Hugo Latulippe (born June 10, 1973) is a Canadian documentary filmmaker from Quebec, most noted as codirector of the 2004 film What Remains of Us (Ce qu'il reste de nous) and solo director of the 2012 film Alphée of the Stars (Alphée des étoiles).

What Remains of Us was a Genie Award nominee for Best Feature Length Documentary at the 25th Genie Awards and winner of the Jutra Award for Best Documentary Film at the 7th Jutra Awards, while Alphée of the Stars was a Canadian Screen Award nominee for Best Feature Length Documentary at the 1st Canadian Screen Awards in 2012 and a Jutra nominee for Best Documentary at the 15th Jutra Awards.

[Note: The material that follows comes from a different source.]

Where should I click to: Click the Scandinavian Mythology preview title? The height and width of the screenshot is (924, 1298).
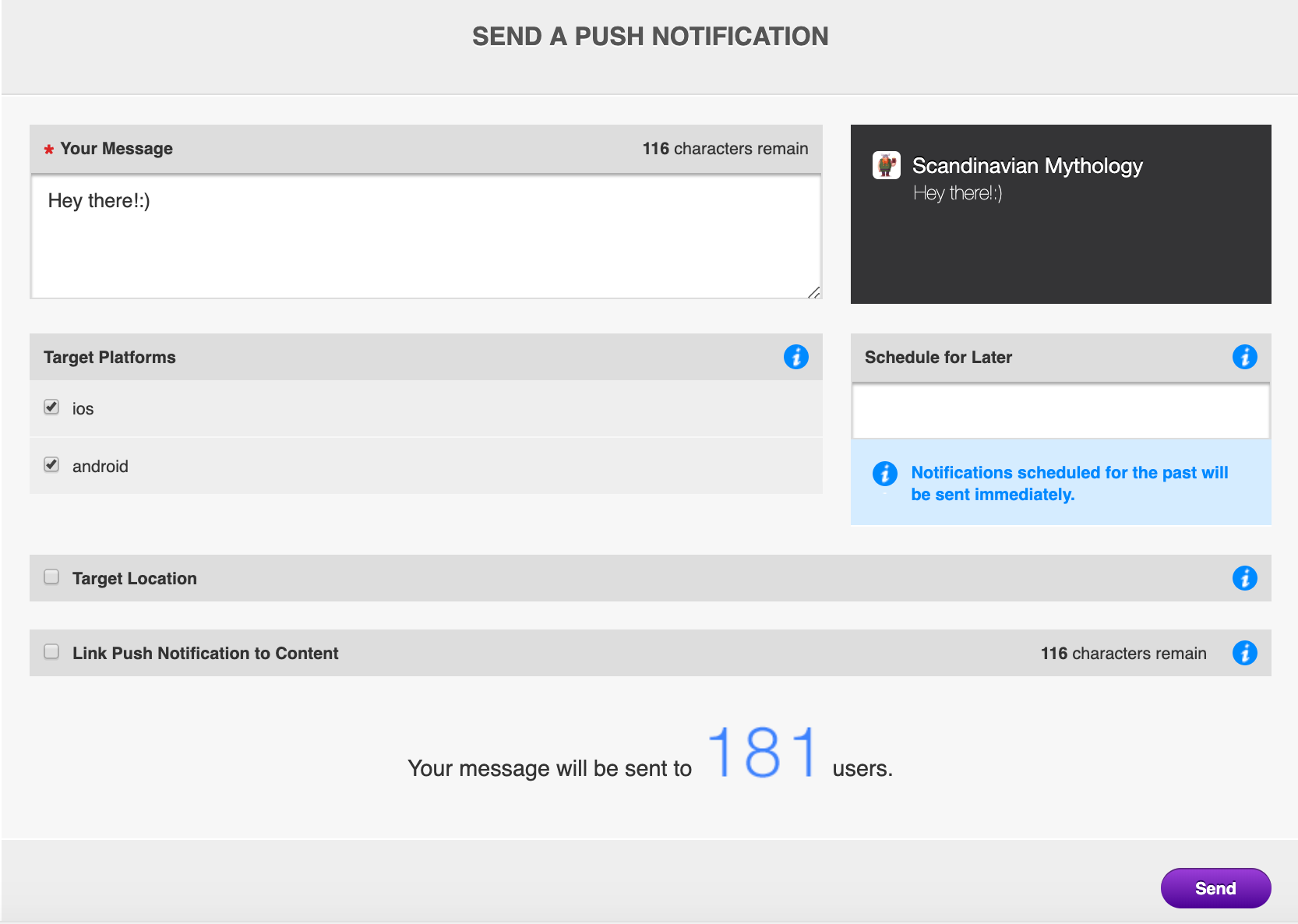pos(1027,166)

What Remains of Us was also the winner of the Prix Luc-Perreault in 2004, and was named to the Toronto International Film Festival's annual year-end Canada's Top Ten list that year.

In 2013 he was the patron and curator of the inaugural Festival Vues dans la tête de... film festival in Rivière-du-Loup.

His newest film, Upwelling (Je me soulève), was released in 2022.

In 2023 he was named director-general of the Quebec City Film Festival.

==Personal life==
He was formerly married to writer and broadcaster Laure Waridel; Alphée of the Stars was about their own family sabbatical with their daughter Alphée, who suffered from developmental disabilities caused by Smith–Lemli–Opitz syndrome.

He subsequently remarried to artist Stéphanie Robert.